CNNs construct a *feature hierachy* by combining low-level features to form high-level features.

CNN computes *feature maps* from an input image to create a feature. They look over _local receptive fields_ = local patch of pixels to construct and pool features in small areas of the image. 

This method relies on 
* sparse connectivity = an element of a feature map is only connected to its nearest neighbor 
* parameter sharing = by learning a common set of parameters in a patch, we can utilize it in different parts of the image 



Typically a CNN is constructed of 

1. Several _convolutional_ layers 
2. Subsampling / Pooling layers
    * These don't have any weights or biases, just a useful aggregator
3. Fully connected layers



**A discrete convolution in 1D**

A convolution for two discrete vectors is $x$ and $y$ is given by 

$$ z = x * y \rightarrow z_i = \sum_{k=\infty}^{\infty}x[i-k]y[k]$$

where it is assumed $x[i] = y[j] = 0$ for all non-index elements of $x$ and $y$.

The process of filling these zeros is called _zero padding_. In addition to utilize the dot prodct it is typically to 'flip' the second vector and then dot it with the padded vector. 

This gives the effect of "sliding" the smaller of the two vectors across it, and taking a localized weighted sum (dot product) to store in the convolution.

This convolution has two hyperparamter 

1. Padding = how much additional zeros do we add to the vector to get
2. Stride = how far down the vector do we shift to take the next product  

Aside: This is like if we had a vector length 10 and we had a convolution of length 10, we'd only get a single number with no padding.

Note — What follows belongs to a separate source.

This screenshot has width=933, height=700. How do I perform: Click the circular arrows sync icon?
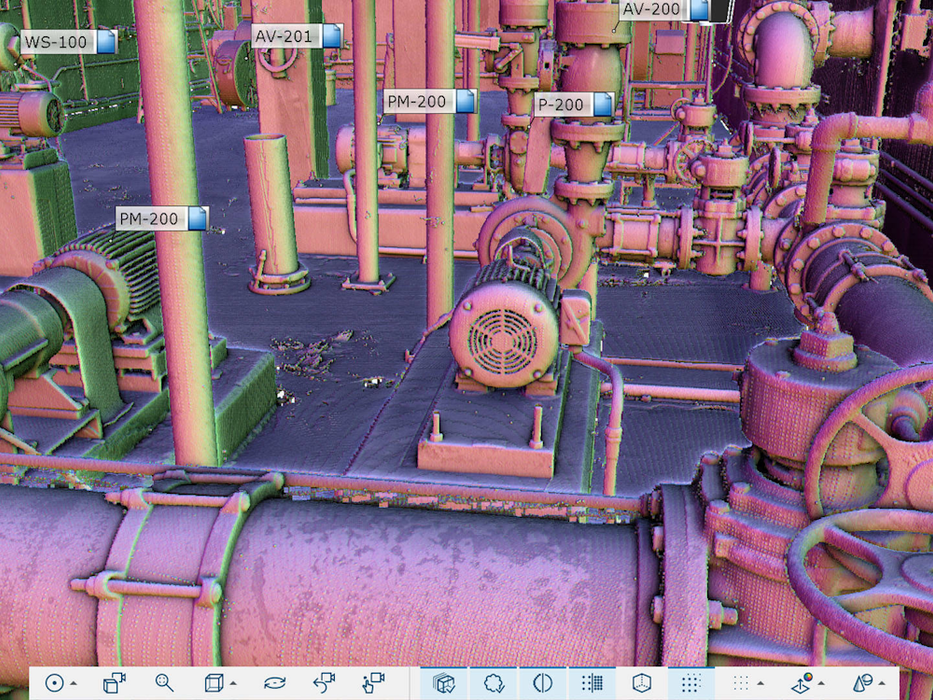coord(274,683)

By adding a bunch of zeros to the end of the vector, we can take local averages of the pixels toward the end of the arrays by themselves (e.g. [0, 1, 2] and [7, 8, 9])

We can use padding and stride lengths to determine the length of the output of the convolution. The three most popular modes of padding are 

1. Full = $p = m-1$ this is super largr and starts so the first element $z[0] = x[0]$. For this reason, it's rarely used.
2. Same = $p$ is selected so that the size of the output matches the input.
3. Valid = $p=0$ ensures that there is no padding at all.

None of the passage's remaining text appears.